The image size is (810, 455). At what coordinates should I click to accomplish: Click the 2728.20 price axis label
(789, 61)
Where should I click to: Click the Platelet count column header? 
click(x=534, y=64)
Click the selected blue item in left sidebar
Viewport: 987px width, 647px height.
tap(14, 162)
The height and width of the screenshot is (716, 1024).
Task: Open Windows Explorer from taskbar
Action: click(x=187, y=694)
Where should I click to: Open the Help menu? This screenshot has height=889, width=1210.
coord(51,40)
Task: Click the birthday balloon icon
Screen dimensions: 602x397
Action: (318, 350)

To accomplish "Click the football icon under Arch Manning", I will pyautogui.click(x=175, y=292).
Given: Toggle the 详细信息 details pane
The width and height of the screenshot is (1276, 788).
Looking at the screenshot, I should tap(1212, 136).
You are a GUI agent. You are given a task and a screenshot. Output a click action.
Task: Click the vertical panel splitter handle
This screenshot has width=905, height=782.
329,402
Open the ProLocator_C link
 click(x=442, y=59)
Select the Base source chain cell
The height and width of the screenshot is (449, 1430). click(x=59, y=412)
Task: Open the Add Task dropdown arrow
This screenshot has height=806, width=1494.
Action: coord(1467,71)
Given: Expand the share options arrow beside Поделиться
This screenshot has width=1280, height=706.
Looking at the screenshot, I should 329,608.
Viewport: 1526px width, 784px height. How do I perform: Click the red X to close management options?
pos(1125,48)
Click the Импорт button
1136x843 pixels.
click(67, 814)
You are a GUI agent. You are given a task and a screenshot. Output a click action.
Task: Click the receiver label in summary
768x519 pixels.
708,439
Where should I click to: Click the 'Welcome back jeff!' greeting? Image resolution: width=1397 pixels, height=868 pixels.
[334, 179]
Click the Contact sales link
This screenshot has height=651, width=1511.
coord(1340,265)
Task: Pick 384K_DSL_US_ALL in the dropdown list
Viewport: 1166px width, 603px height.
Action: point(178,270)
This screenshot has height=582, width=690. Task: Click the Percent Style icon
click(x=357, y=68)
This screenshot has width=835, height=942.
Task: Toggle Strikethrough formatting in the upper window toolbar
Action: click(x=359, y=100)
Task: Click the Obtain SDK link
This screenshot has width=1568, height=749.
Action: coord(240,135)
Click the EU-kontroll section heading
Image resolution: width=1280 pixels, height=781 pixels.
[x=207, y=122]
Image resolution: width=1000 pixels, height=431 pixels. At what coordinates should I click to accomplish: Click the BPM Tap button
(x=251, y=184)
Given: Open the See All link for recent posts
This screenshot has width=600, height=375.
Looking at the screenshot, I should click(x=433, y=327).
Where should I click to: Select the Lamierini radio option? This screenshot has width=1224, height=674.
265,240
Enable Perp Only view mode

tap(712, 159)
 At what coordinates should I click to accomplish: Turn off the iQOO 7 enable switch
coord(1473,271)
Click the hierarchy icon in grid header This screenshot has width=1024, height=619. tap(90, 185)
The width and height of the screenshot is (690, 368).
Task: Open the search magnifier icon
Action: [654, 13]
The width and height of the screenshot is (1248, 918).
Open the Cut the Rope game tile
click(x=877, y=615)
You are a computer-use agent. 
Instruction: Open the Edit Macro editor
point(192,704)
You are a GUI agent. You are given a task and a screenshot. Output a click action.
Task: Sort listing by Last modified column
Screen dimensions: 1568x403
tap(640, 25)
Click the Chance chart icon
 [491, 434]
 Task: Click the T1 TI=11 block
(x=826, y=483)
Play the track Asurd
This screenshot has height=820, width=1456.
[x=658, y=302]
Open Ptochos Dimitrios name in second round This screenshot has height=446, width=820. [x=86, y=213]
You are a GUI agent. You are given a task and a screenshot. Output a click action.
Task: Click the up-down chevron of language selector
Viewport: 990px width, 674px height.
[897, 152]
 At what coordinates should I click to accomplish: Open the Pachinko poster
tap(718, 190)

********

• _The problem_
Your task is to reproduce all the data exactly as shown.

• _Solved problem_
The image size is (810, 455). At what coordinates should I click to accomplish: Click the 2728.20 price axis label
(789, 61)
Where should I click to: Click the Platelet count column header? 
click(x=534, y=64)
Click the selected blue item in left sidebar
Viewport: 987px width, 647px height.
tap(14, 162)
The height and width of the screenshot is (716, 1024).
Task: Open Windows Explorer from taskbar
Action: click(x=187, y=694)
Where should I click to: Open the Help menu? This screenshot has height=889, width=1210.
coord(51,40)
Task: Click the birthday balloon icon
Screen dimensions: 602x397
Action: (318, 350)

To accomplish "Click the football icon under Arch Manning", I will pyautogui.click(x=175, y=292).
Given: Toggle the 详细信息 details pane
The width and height of the screenshot is (1276, 788).
Looking at the screenshot, I should tap(1212, 136).
You are a GUI agent. You are given a task and a screenshot. Output a click action.
Task: Click the vertical panel splitter handle
This screenshot has width=905, height=782.
329,402
Open the ProLocator_C link
 click(x=442, y=59)
Select the Base source chain cell
The height and width of the screenshot is (449, 1430). click(x=59, y=412)
Task: Open the Add Task dropdown arrow
This screenshot has height=806, width=1494.
Action: coord(1467,71)
Given: Expand the share options arrow beside Поделиться
This screenshot has width=1280, height=706.
Looking at the screenshot, I should 329,608.
Viewport: 1526px width, 784px height. How do I perform: Click the red X to close management options?
pos(1125,48)
Click the Импорт button
1136x843 pixels.
click(67, 814)
You are a GUI agent. You are given a task and a screenshot. Output a click action.
Task: Click the receiver label in summary
768x519 pixels.
708,439
Where should I click to: Click the 'Welcome back jeff!' greeting? Image resolution: width=1397 pixels, height=868 pixels.
[334, 179]
Click the Contact sales link
This screenshot has height=651, width=1511.
coord(1340,265)
Task: Pick 384K_DSL_US_ALL in the dropdown list
Viewport: 1166px width, 603px height.
Action: point(178,270)
This screenshot has height=582, width=690. Task: Click the Percent Style icon
click(x=357, y=68)
This screenshot has width=835, height=942.
Task: Toggle Strikethrough formatting in the upper window toolbar
Action: click(x=359, y=100)
Task: Click the Obtain SDK link
This screenshot has width=1568, height=749.
Action: coord(240,135)
Click the EU-kontroll section heading
Image resolution: width=1280 pixels, height=781 pixels.
[x=207, y=122]
Image resolution: width=1000 pixels, height=431 pixels. At what coordinates should I click to accomplish: Click the BPM Tap button
(x=251, y=184)
Given: Open the See All link for recent posts
This screenshot has width=600, height=375.
Looking at the screenshot, I should click(x=433, y=327).
Where should I click to: Select the Lamierini radio option? This screenshot has width=1224, height=674.
265,240
Enable Perp Only view mode

tap(712, 159)
 At what coordinates should I click to accomplish: Turn off the iQOO 7 enable switch
coord(1473,271)
Click the hierarchy icon in grid header This screenshot has width=1024, height=619. tap(90, 185)
The width and height of the screenshot is (690, 368).
Task: Open the search magnifier icon
Action: [654, 13]
The width and height of the screenshot is (1248, 918).
Open the Cut the Rope game tile
click(x=877, y=615)
You are a computer-use agent. 
Instruction: Open the Edit Macro editor
point(192,704)
You are a GUI agent. You are given a task and a screenshot. Output a click action.
Task: Sort listing by Last modified column
Screen dimensions: 1568x403
tap(640, 25)
Click the Chance chart icon
 [491, 434]
 Task: Click the T1 TI=11 block
(x=826, y=483)
Play the track Asurd
This screenshot has height=820, width=1456.
[x=658, y=302]
Open Ptochos Dimitrios name in second round This screenshot has height=446, width=820. [x=86, y=213]
You are a GUI agent. You are given a task and a screenshot. Output a click action.
Task: Click the up-down chevron of language selector
Viewport: 990px width, 674px height.
[897, 152]
 At what coordinates should I click to accomplish: Open the Pachinko poster
tap(718, 190)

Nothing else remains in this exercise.